Source Code - Movie Review

It will not take long, "Source Code” science-fiction thriller about a modern twist, a hook for you. Smooth introduction of Duncan Jones directed that the bats to open some great ideas, the film over a sequence of images from Chicago and around the bright light of day. Again and again down, and the camera rises over a doll such as houses, passing the tracks and the highway, almost skimming the tops of skyscrapers silver. And again and again, and closer, there is a speeding train, a repetition of history expected artistically clever repetition compulsion.


He did not return to do his own tragic past, but someone else. A few minutes later, the camera near the train comes; he moved the sights of a man (Jake Gyllenhaal), a jerk awake, like a nightmare. No wonder. Although he knows that he is the captain Colter Stevens, an Army helicopter pilot who know more recently current operations in Afghanistan, Christina Warren (Michelle Monaghan), a woman with a pretty smile towards him, (and) put him Sean (Frederick de Grandpré). Sprang, Stevens points out that he was not who she believes him to be, even if a man looking back to her bathroom mirror (Mr. De Grandpré) towards something else. Before Stevens is asking whozat at the time, he and all the other blasted the air.

Few striking, mind-trippy moments later, Stevens wears a uniform and buckled the seat in a dark capsule female voice mumbles something about "besieged fortress" (the name of a variant of the game and a nod to the film narrative design). The sound is sharp, impersonal Colleen Goodwin (Vera Farmiga, in situ), an officer of the orders of Dr. Rutledge (funny Jeffrey Wright) to take. You agree that Stevens called zapped from another time and space in a program source code and back into the train - which he burst to continue the air - until he
finds the bombers. Stevens faces eighth notes in the darkness, here in plenty of captured digitally as dim light.

What is in our time (or film), which provoked an existential crisis, some interesting action hero? When the men run the Bourne films and the "Adjustment Bureau" Stevens has not only jump into action strip wheels, he is also facing some big questions - Are we alone? Are we free? Do we have free will? - Its importance is revealed as the outlines of Stevens the right conditions clear. In the classic film noirs, the characters rarely have real choices; their ways are filled with balls and predetermined. "Build your own gallows high, baby," says Robert Mitchum femme fatale (Jane Greer), the glorious "Out of the Past". He and his co-conspirators are destiny.

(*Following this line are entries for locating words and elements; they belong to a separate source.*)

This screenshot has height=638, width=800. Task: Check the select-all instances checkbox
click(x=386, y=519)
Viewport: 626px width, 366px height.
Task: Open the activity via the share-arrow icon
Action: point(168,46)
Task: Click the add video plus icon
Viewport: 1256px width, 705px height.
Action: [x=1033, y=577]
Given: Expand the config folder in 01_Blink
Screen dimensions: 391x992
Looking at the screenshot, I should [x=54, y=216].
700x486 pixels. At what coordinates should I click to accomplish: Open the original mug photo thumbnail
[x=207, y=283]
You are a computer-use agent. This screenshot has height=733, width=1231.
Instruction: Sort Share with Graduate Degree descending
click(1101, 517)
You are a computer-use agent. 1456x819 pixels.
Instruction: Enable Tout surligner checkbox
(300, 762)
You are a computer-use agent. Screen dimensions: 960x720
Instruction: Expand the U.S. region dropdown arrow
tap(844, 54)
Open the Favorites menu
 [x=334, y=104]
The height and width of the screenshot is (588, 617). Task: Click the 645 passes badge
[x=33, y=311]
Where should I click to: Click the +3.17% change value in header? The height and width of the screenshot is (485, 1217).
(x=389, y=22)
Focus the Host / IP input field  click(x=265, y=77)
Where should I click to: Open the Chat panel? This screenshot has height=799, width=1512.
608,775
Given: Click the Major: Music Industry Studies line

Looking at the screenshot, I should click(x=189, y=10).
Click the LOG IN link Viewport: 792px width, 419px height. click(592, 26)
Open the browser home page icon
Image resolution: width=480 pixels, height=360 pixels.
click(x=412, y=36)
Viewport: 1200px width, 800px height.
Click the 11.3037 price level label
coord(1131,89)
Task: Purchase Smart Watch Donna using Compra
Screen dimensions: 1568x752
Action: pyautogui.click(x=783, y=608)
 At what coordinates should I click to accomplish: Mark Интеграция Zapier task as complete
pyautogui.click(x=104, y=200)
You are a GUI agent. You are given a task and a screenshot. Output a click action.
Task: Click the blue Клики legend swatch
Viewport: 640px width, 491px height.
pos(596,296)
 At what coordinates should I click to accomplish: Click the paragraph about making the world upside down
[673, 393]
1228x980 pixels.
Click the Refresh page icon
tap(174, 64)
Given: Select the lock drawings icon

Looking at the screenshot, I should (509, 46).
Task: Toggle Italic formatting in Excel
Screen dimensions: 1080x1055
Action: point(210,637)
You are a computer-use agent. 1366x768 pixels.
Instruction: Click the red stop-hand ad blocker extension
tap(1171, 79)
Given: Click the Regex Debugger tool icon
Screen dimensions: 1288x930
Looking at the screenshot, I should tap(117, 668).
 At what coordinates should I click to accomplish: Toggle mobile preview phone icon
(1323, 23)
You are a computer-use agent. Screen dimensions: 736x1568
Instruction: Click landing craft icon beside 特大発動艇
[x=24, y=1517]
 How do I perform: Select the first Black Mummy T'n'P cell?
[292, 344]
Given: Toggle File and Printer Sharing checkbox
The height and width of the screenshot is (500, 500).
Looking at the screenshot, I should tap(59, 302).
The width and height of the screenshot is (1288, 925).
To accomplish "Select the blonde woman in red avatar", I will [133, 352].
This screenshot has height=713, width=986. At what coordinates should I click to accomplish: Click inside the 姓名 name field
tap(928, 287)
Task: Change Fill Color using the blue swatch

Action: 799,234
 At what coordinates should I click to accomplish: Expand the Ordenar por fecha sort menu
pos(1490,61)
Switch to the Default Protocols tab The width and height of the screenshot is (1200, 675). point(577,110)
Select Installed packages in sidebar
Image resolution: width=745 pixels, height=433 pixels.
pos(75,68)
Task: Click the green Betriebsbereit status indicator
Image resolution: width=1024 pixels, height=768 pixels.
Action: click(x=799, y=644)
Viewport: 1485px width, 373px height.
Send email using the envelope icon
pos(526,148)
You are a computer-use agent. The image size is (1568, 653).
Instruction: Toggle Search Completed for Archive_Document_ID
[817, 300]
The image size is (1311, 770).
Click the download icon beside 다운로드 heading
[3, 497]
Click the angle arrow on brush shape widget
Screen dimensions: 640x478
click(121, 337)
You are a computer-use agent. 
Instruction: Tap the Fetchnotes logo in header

"Source Code" is something other than the fate that there is a thematic (if lower), Cousin makes the "Groundhog Day", a 1993 Harold Ramis comedy dyspeptic weatherman (Bill Murray), an increase of illumination, he repeated the same day until he gets it right. Every morning, he closes the clock radio plays Sonny and Cher ("I Got You Babe") and joint ventures will be the day that only changes because he is not his. As the Buddha says: "All we have is the result of what we have thought: it is based on our thoughts, it is our opinion." In the "Source" thinking does, making it a nice respite from the standard action fare, and its smiles and arms (although some of that here, too).

Mr. Jones did not lose me to a messy end, if only the level of logic (much less move me science fiction), but it is easy to follow Stevens he exchanged between the real world. Even better, he gets you to do. Solve some other possibilities, "Source Code" written by Ben Ripley remembers "Moon" Mr. Jones, a debut film about a lone astronaut, played by Sam Rockwell. "Source code" is bigger, shinier, and more expensive. But isolated both films hinge physically restrict the men that do not look like them, including more for themselves. And each of Mr. Jones creates a feeling of intimacy, that draws the characters so that the feelings of stress for them and not a mere phrases.

This proximity makes the film feel more personal than the industry, and it is also part of his appeal. Unlike the shocks during the action, as Mr. Jones, you crank the volume; the actors shout their lines rather than speak the default setting too much excitement. Just as you are thin and someone speaks softly, you're thin and flirt Christina Stevens, and their talk is different. Dealers are beautiful together, and how to facilitate, as the new film, Mr. Gyllenhaal, after driving mall. In return, he proposes a sympathetic light and dark dots on the right side when subtle differences in performance, Stevens, whether a reality called into question or take the train of life and death and hope for what everyone wants: the opportunity to do it right.

"Source Code" is rated PG-13 (parents explicitly noted). Bomb violence and gunfire.